# EXTRACT TO READ
# Help a Brotha



## Stefgong (Jul 7, 2011)

Hello all,

New to the forum and new to trying to put action to my newfound road cycling interest. I used to mtb when I was younger, and recently purchased a mtb to get back into it.. which I've enjoyed very much thus far.

I have been interested in getting into roadbiking since I've ridden numerous of my buddies bikes, falling in love with how smooth they ride and the feeling you get. I am a huge soccer player and a good runner (so long as my feet aren't broken), so I am interested to see if my stamina advantage in other activities will translate to a benefit in this sport.

I popped into my local bike shop recently after reading a consumer report article online on the best rated entry level bikes (the ones I read about were the Giant Defy 2, Specialized allez compact, and Trek 2.1). I'm a still blooming 19 year old at about 6'2" going on 6'3", possibly more height to come if proportioned to my size 14 clown feet. 160lbs. A shop employee sized me up to be a 58cm fit, and let me try out the allez and 2.1, which they had in stock. I was told that the main difference between the two bikes were gearing components and weights, which to be honest I couldn't distinguish.. however, I did feel more comfortable on the Specialized, though the Trek they had was a 56cm. 

I asked the employee about buying used, but he didn't recommend it as he said after about a year things like the derailer need to be replaced, and being new, I wouldn't be able to spot that in a used buy. This store does not sell used, and he is a salesman, so I'd prefer your advise. 

The information I have read thus far in trolling this begginer section has been so helpful already and all the posters seem to be very willing to help. If you've read this far, thanks for sticking with me. I'm itching to get started and waking up at 5am to watch the tour every morning is making the itch worse. Shoot me in the right direction! Thanks everyone.


----------



## Peanya (Jun 12, 2008)

First, you need to find a different shop. At your height, you need about a 60 or a 61cm bike. 
Buying used is a great option to get more without spending it. Deraulleurs don't wear out in a year, regardless of what level of components the bike has. Chains wear and need replaced, but they're cheap. Other components wear, but at a much slower pace.


----------



## pcs2 (Sep 4, 2006)

Peanya said:


> First, you need to find a different shop. At your height, you .


Going to have to disagree on this. I am almost 6'3" and I started on a 60 and found it too big. New LBS sized me up to a 58 and I am very comfortable. Typically, I can ride anything between common brands within 57 - 59. The sizing issue IMO depends more on the ETT (and obviously body measurements, which we don't know).

# WRITTEN TASKS
a. In the road bike thread, rewrite the passage between "Buying used is" and "(Sep 4, 2006)", inclusive, changing "Chains" to "Tires".
b. According to the road bike thread, what frame size does Peanya say the first poster needs at his height?
c. Pick up the road bike thread from where it stops.
The material that comes next has nothing to do with the road bike thread.

# RECORDED INFORMATION
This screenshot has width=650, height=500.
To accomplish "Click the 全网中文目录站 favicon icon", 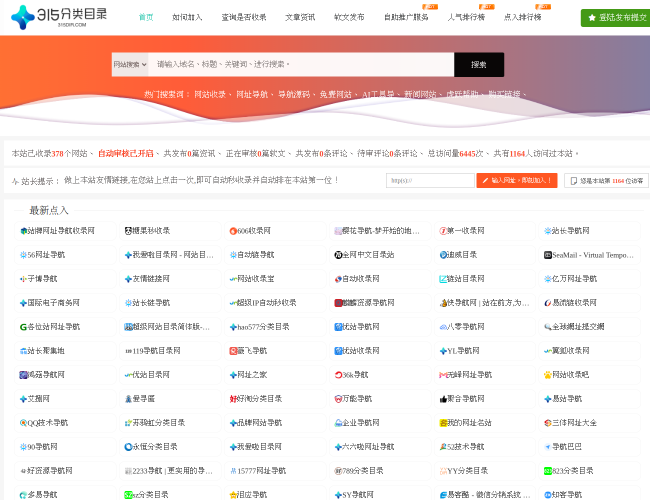I will pyautogui.click(x=338, y=255).
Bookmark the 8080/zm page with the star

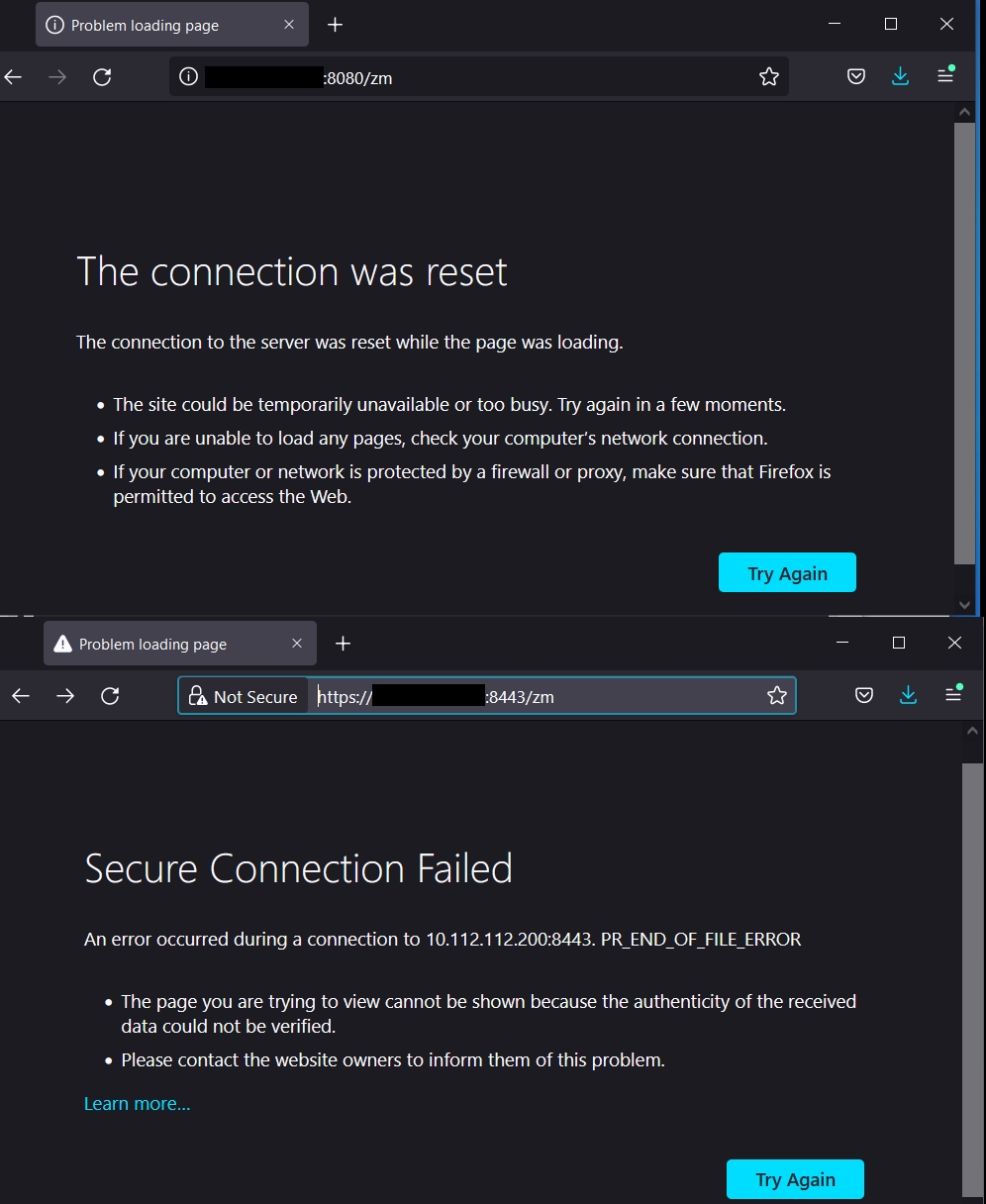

# EXPECTED ANSWERS
a.
Buying used is a great option to get more without spending it. Deraulleurs don't wear out in a year, regardless of what level of components the bike has. Tires wear and need replaced, but they're cheap. Other components wear, but at a much slower pace.


----------



## pcs2 (Sep 4, 2006)

b. About a 60 or 61cm bike.

c.
With regards to new vs. used, some excellent deals can be found used, provided you know what to look for, local market conditions, etc.

For your first bike (and depending on your cash situation), I might be tempted to look for a used bike. You can get quite alot for 400-600$ used. I would only do this route if you had a friend who really knows bikes and can help with fit and condition of the bike.

If you go new, definitely check out a few different shops if possible to get some differing opinions and fittings. Look for places that offer a bike fit procedure and free maintenance.


----------



## Stefgong (Jul 7, 2011)

Thanks for the advice guys! So it seems used wouldn't be a bad option. Also seems I need to get a few more opinions at bike shops about the correct size for me.


----------



## icsloppl (Aug 25, 2009)

Stefgong said:


> Hello all,
> 
> 
> I popped into my local bike shop recently after reading a consumer report article online on the best rated entry level bikes (the ones I read about were the Giant Defy 2, Specialized allez compact, and Trek 2.1). I'm a still blooming 19 year old at about 6'2" going on 6'3", possibly more height to come if proportioned to my size 14 clown feet. 160lbs. A shop employee sized me up to be a 58cm fit, and let me try out the allez and 2.1, which they had in stock. I was told that the main difference between the two bikes were gearing components and weights, which to be honest I couldn't distinguish.. however, I did feel more comfortable on the Specialized, though the Trek they had was a 56cm.
> ...


At this price point, the Trek has a significantly better component package, and the frame/fork is roughly comparable. While the overall dimensions that go into one maker's 56cm can be significantly different than another's, 56 is clearly too small. In Trek sizing, you're likely a 58 or 60.

IMO easily the best new bike at this price point is the Canondale CAAD10 105. It doesn't really in the same league to the others from a pure performance point of view.

While the salesman's explanation may be generic, he is correct that you likely won't be able to spot potentially significant and costly issues with a used bike. You'll also not get a warrantee, free adjustments, advise and such you'll get from a good shop.


----------



## ocean-ro (Nov 23, 2009)

I`m 6`2 and I ride a 60cm frame
I even replaced the original stem(110mm)with a 120mm,but this depends on your flexibility.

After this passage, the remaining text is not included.